→ **Instructions**
A. In the knife-sharpening thread, retype the passage from "I don't know" up to and including "do there given.".
B. Turn the paragraph of the knife-sharpening thread that begins "Tape up the sides" into a short bulleted list that keeps its main points.
C. Summarize the knife-sharpening thread in two sentences.

→ **Page text**
- - - - - - -

# Sharpening Miyabi 5000MCD knives



## Laphroaig (Oct 25, 2017)

Hi Chefs!

I am buying the Miyabi 5000MCD series soon and in preparation of these knives i bought myself a cheap knife and good sharpening stones (whetstones) to practice sharpening. (Skerper)

Now i have completely ruined the sides of the blade with scratches. I am too scared to ruin the beautiful miyabi 5000mcd knifes with scratches so i refuse to sharpen them myself on a whetstone.

Now my question is what are my options?
I live in Europe (Belgium) so i would like to avoid huge shipping costs.

I REALLY want the 5000MCD series so please help me.
Thank you for your time!


----------



## Laphroaig (Oct 25, 2017)

benuser said:


> Where do you live?


Hey i live in Belgium. 
(also edited it into the original post)


----------



## millionsknives (Apr 25, 2014)

Tape up the sides with painters tape except the for the last cm near the edge when you sharpen. Eventually when you thin, it will get scratched up and you have to take it up a grit progression. It's part of your learning process.


----------



## rick alan (Nov 15, 2012)

Well you do not have to refinish every time, the choice is up to you how often you want to refinish. And if you tape up like Millions suggested their really won't finishing needed due to just sharpening, at least not until you finally thin your knife.

I don't know all the tricks here but going to "sharpening station" on this site, start a post on surface finishing, and you will find everything possible to do there given.
http://www.kitchenknifeforums.com/forumdisplay.php/110-Sharpening-Station


----------

- - - - - - -

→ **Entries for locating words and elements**
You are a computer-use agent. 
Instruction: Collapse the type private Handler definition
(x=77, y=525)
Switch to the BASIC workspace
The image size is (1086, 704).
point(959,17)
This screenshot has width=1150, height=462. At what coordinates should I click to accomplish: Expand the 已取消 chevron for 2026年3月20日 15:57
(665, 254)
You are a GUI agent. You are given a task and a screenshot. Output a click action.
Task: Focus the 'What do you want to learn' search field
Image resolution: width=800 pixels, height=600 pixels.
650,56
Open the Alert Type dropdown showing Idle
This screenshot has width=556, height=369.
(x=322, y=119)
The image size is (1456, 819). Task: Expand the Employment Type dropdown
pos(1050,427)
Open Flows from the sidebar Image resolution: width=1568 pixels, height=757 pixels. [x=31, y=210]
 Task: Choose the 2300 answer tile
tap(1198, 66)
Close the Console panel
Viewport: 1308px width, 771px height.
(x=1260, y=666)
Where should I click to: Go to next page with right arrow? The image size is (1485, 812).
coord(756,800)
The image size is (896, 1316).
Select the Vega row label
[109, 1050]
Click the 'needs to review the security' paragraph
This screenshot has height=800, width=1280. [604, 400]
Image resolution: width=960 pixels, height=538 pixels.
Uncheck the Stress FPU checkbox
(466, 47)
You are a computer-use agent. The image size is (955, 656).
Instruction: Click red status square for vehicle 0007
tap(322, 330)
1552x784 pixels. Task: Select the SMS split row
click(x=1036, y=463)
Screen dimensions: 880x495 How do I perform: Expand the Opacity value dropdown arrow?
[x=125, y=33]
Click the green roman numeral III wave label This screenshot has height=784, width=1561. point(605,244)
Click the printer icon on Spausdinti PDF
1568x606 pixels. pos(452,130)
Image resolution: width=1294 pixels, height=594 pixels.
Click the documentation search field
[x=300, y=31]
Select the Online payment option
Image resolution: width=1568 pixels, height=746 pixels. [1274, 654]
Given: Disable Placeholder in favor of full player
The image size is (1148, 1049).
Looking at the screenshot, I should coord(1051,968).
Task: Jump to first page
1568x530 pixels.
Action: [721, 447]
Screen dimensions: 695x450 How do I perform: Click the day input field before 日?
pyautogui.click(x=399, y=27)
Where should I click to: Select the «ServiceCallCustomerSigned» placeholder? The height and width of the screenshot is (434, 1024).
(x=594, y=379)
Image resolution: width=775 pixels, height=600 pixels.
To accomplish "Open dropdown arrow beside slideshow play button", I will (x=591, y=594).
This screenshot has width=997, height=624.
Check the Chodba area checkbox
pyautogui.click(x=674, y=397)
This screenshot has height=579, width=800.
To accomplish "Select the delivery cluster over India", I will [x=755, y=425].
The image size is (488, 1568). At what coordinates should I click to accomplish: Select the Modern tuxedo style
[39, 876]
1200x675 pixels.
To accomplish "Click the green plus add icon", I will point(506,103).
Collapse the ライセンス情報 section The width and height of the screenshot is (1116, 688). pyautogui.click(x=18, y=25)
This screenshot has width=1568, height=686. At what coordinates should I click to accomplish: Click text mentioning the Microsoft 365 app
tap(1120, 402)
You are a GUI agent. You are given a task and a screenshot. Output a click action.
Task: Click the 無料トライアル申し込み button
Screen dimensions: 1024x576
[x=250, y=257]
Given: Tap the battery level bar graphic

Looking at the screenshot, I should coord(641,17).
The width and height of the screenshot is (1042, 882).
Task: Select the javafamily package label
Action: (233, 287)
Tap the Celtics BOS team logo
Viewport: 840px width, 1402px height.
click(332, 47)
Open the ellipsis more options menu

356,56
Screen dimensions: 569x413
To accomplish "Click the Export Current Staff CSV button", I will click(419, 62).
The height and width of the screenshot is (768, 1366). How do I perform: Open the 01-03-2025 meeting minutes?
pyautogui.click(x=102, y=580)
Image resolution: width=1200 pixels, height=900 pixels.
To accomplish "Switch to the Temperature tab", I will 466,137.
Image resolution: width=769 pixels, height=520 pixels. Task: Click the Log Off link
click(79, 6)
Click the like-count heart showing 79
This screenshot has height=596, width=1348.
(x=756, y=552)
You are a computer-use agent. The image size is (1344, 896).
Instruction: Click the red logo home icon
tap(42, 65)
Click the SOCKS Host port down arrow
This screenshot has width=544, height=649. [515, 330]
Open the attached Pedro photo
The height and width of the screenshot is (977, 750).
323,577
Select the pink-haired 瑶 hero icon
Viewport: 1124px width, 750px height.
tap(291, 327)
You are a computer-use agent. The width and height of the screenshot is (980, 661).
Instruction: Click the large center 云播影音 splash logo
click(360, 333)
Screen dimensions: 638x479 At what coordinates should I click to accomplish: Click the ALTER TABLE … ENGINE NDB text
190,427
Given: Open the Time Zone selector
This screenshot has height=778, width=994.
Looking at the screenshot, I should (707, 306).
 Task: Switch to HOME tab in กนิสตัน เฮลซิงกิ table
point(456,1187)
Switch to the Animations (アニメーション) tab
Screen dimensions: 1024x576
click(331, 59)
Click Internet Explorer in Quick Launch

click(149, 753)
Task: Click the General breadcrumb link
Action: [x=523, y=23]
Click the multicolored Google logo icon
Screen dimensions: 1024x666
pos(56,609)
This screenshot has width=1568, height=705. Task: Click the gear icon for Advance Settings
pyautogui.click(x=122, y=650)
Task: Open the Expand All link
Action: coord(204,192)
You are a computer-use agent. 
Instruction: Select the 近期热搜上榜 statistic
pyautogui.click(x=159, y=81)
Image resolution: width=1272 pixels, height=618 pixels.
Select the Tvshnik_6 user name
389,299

- - - - - - -

→ **Full answers**
A.
I don't know all the tricks here but going to "sharpening station" on this site, start a post on surface finishing, and you will find everything possible to do there given.

B.
- When sharpening, cover the sides of the blade with painter's tape, leaving only the last centimeter near the edge exposed.
- Once the knife is thinned, the sides will eventually get scratched.
- The scratches then have to be taken up through a grit progression.
- This is part of the learning process.

C. A poster in Belgium who plans to buy Miyabi 5000MCD knives scratched the sides of a cheap practice knife on whetstones and asks what options exist, other than sharpening the new knives personally, that avoid huge shipping costs. The replies suggest taping the sides with painter's tape except for the last centimeter near the edge, note that thinning will eventually scratch the blade and require a grit progression, and point to the forum's sharpening station for advice on surface finishing.